AIM OF THE TASK
Output as a JSON list of strings, one per line, the lines from the start of the items through the line containing "(x=385, y=536)", skipping blank lines and omitting the pictures.

==== TASK MATERIAL ====

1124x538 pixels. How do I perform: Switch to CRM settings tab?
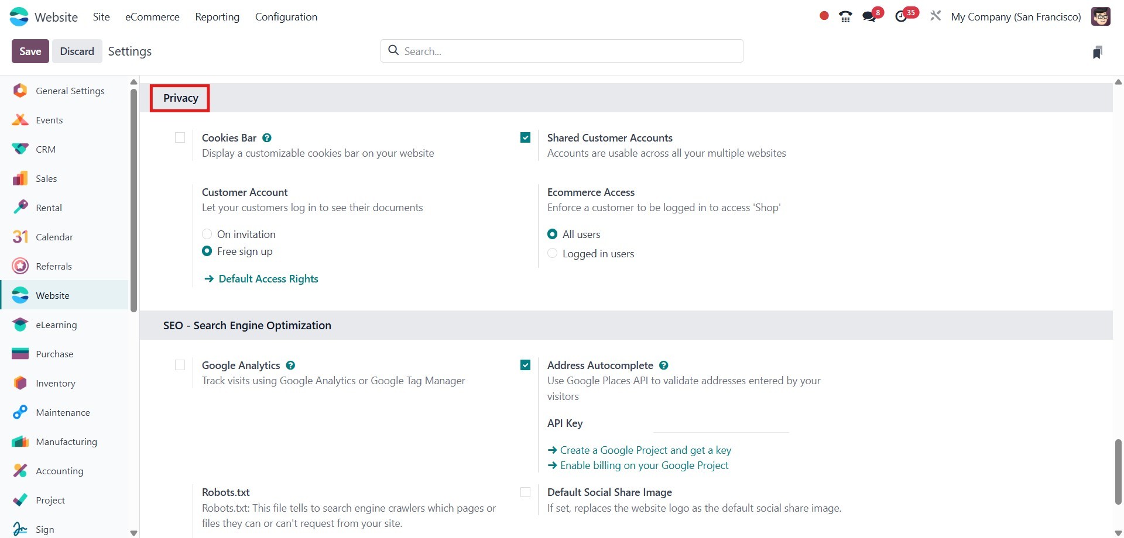point(46,149)
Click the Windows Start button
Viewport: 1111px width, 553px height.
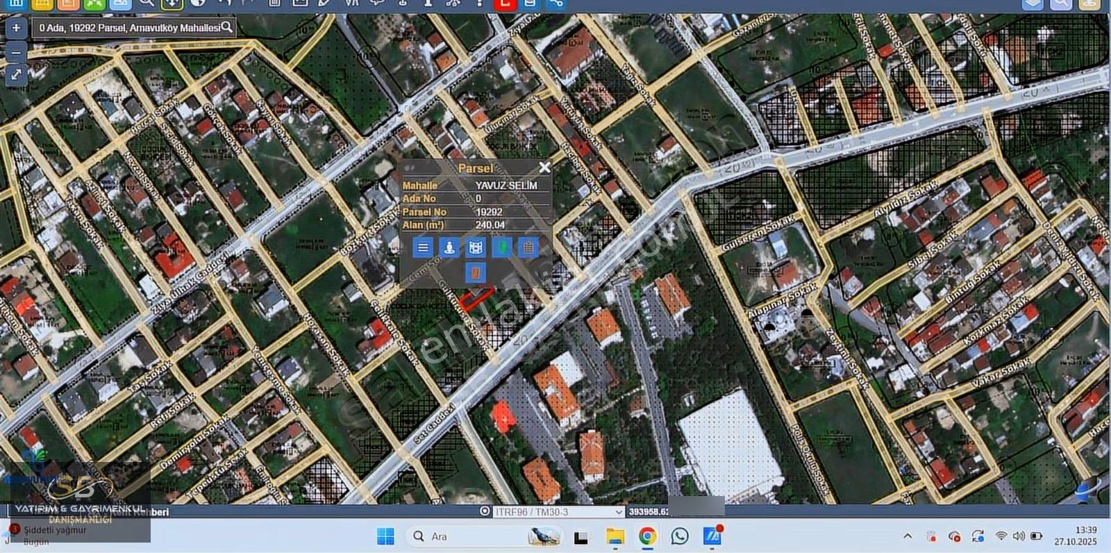(x=385, y=536)
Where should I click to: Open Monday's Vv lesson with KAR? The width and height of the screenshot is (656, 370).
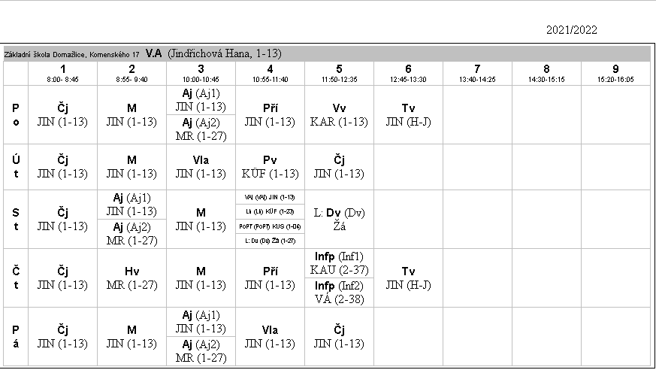point(339,114)
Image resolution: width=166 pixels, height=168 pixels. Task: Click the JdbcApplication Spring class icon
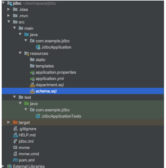[38, 47]
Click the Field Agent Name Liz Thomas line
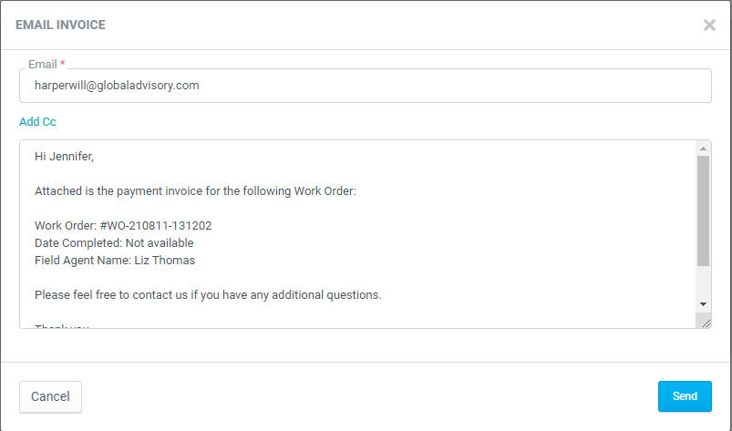This screenshot has height=431, width=732. pos(115,261)
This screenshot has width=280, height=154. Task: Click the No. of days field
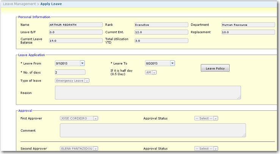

====

ANSWER IN FULL
[
  "1124x538 pixels. How do I perform: Switch to CRM settings tab?",
  "point(46,149)",
  "Click the Windows Start button",
  "Viewport: 1111px width, 553px height.",
  "(x=385, y=536)"
]